**WHAT IS NEEDED:**
All lines from the one bearing "You are a computer-use" through the end of the data below must be printed exactly as they stand, with pictures removed.

Items from a data source:
========

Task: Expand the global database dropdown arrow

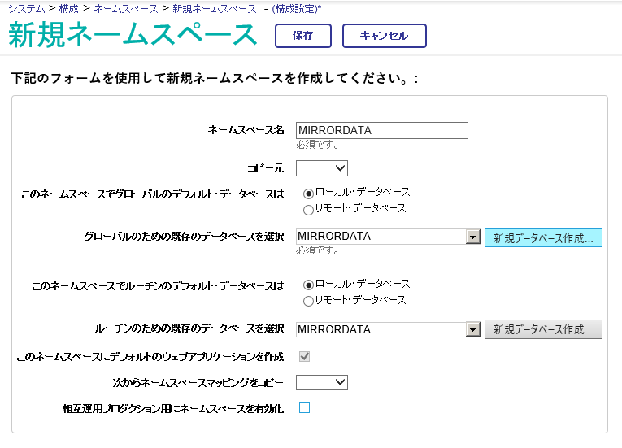Action: (473, 237)
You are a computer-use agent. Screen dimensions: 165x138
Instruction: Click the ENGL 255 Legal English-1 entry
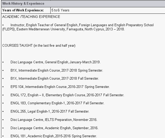coord(50,112)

========

**WRITTEN REPLY:**
You are a computer-use agent. Screen dimensions: 165x138
Instruction: Click the ENGL 255 Legal English-1 entry
coord(50,112)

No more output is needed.